= Laura Cottingham =

Laura Cottingham (born 1959) is an American art critic, curator and visual artist. Her most recent book is Angst essen Seele auf on Rainer Werner Fassbinder published by the British Film Institute in 2005. Her work has been exhibited in galleries and museums throughout Europe and in New York City, her best known videos being Not For Sale, 1998 and The Anita Pallenberg Story, 2000. She curated "NowHere," for the Louisiana Museum of Art, Denmark in 1996 and "Vraiment Feminisme et art," for Le Magasin in Grenoble, France in 1997. She lives in New York City.

==Biography==
Laura Cottingham is a graduate of Notre Dame Academy, in Park Hills, Kentucky and of the University of Chicago. In 1981-82, she was a Helena Rubenstein Fellow in the Whitney Museum of American Art's Independent Study Program. Her activities have been primarily concentrated in Europe—including Austria, Germany, France, Spain, England, Scotland, the Netherlands, Denmark, and Sweden—where she has published, exhibited and lectured widely. Her work is concerned with reconsidering the meaning of art in light of the countercultural values of circa 1968. Her influences include Fluxus, Rock and roll, punk (Dee Dee Ramone kissed her), ballet, radical feminism, Gay rights, Black Power, Zen and Gestalt.

Aside from Angst essen Seele auf, Cottingham's other books include Seeing Through the Seventies: Essays on Feminism and Art (Amsterdam, 2000); Lesbians Are So Chic... (London, 1996) and How many 'bad' feminists does it take to change a lightbulb? (New York, 1994), also in French (Lyon, 1999). She is best known for her work recuperating Seventies Feminist Art and has published extensively on many of the artists of that period, as well as on artists of her own generation.

Her film Not For Sale: Feminism and Art in the USA during the 1970s (1998) was first shown at Apexart, New York in 1998, and is in the collection of the Museum of Modern Art, New York. The Anita Pallenberg Story (2000) is a filmic satire on the international art scene that features Cottingham playing Mick Jagger; other art world personalities likewise appear in this Warhol-like drama, including collector Peter Norton ("Norton Utilities") who plays a pizza delivery boy. "Pallenberg" is the subject of a website: "LOVE, SEX, FAME and the LIFE OF THE IMAGE: On the making of the Anita Pallenberg Story" at www.haussite.net, the Kuenstlerhaus Stuttgart's website.
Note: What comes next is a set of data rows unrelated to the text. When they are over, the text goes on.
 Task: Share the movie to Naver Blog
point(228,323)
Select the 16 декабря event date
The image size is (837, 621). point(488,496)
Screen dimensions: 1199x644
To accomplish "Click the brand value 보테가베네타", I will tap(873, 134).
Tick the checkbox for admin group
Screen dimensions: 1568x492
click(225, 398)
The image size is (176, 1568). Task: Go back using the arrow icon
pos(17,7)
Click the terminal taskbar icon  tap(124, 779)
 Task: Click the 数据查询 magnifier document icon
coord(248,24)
The Anita Pallenberg Story was featured in an exhibition of the same title at Artists Space in New York in 2007.

In 2006, she co-curated Sweden's annual national exhibition for the Lilevalchs Konsthalle, Stockholm.
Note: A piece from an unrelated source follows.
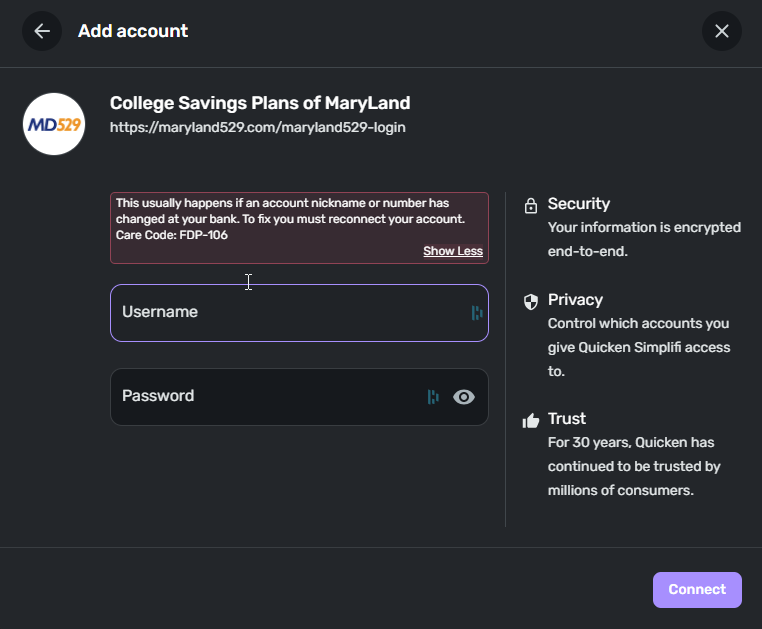Click the College Savings Plans of MaryLand title
Image resolution: width=762 pixels, height=629 pixels.
tap(259, 103)
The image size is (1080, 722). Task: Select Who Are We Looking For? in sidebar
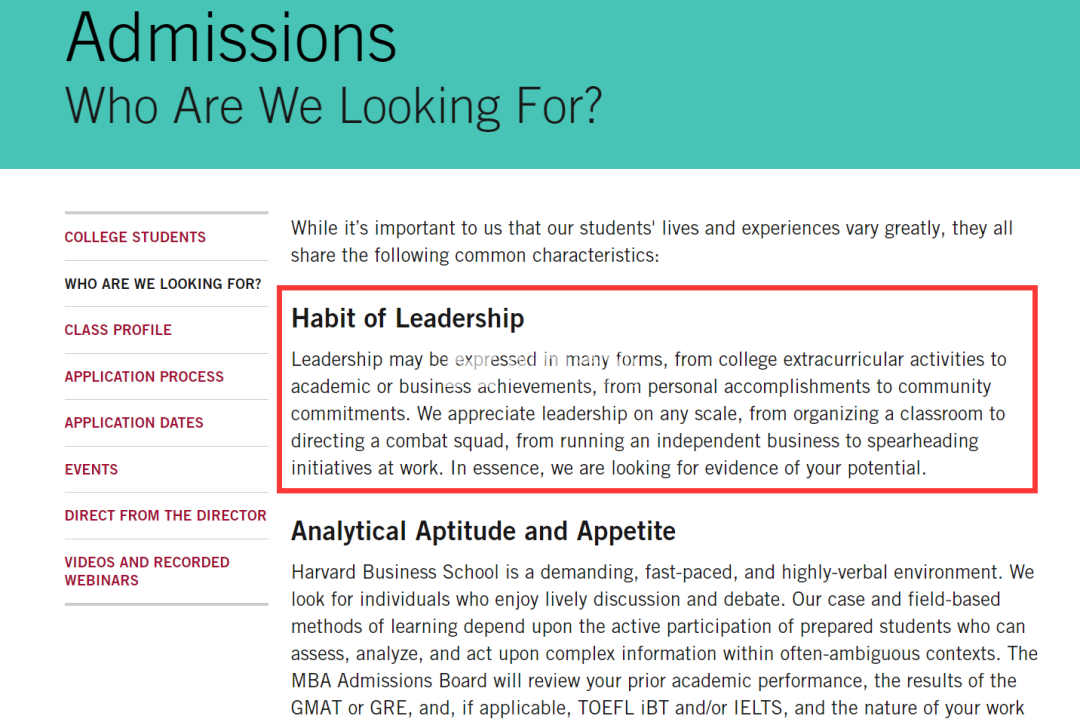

She has taught at the graduate visual arts programs at Rutgers University, the School of Visual Arts, Pratt Institute and Columbia University, New York as well as at the Danish Royal Academy and The Cooper Union in New York City.

In 2000, Cottingham performed as a dancer with the Stanley Love Performance Group in New York.

== Cottingham in pop culture ==
Her name appears in the lyrics of the Le Tigre song "Hot Topic."

She often appeared as a contestant on "Name That Painting," a Manhattan cable television show.

==Bibliography==
- How many "bad" feminists does it take to change a lightbulb? (New York: Sixty Percent Solution, 1994) [French edition, 2002, ISBN 2-912631-01-7]
- Lesbians are so chic…That We Are Not Really Lesbians at All (New York: Cassell, 1996) ISBN 0-304-33721-8
- Seeing Through the Seventies: Essays on Feminism and Art (New York: G+B Arts International, 1999) ISBN 90-5701-212-X
- Angst essen Seele auf (London: British Film Institute, 2005) ISBN 1-84457-071-1

==Videography==
- NOT FOR SALE: Feminism and Art in the USA during the 1970s, 1998, 90 minutes. Premiered at the Museum of Modern Art, New York in 1998; subsequently exhibited in Los Angeles, Vienna, London, Paris, Munich, Berlin, San Antonio, San Sebastian (S), Utrecht (NL), Dublin, Ft. Worth (TX), Cambridge (UK), etc.
- The Anita Pallenberg Story, 2000, 77 minutes. Featuring Laura Cottingham as Mick Jagger (and Brian Jones) along with a star-studded cast of international fine art flunkies including art dealers Colin de Land and Gavin Brown; collector and software genius Peter Norton ("Norton Utilities"); gallery artists from Europe and the US, including, in the title role, Cosima von Bonin.
- Various Shorts, since 1992, including special features on Manhattan Cable and additional gallery and museum works.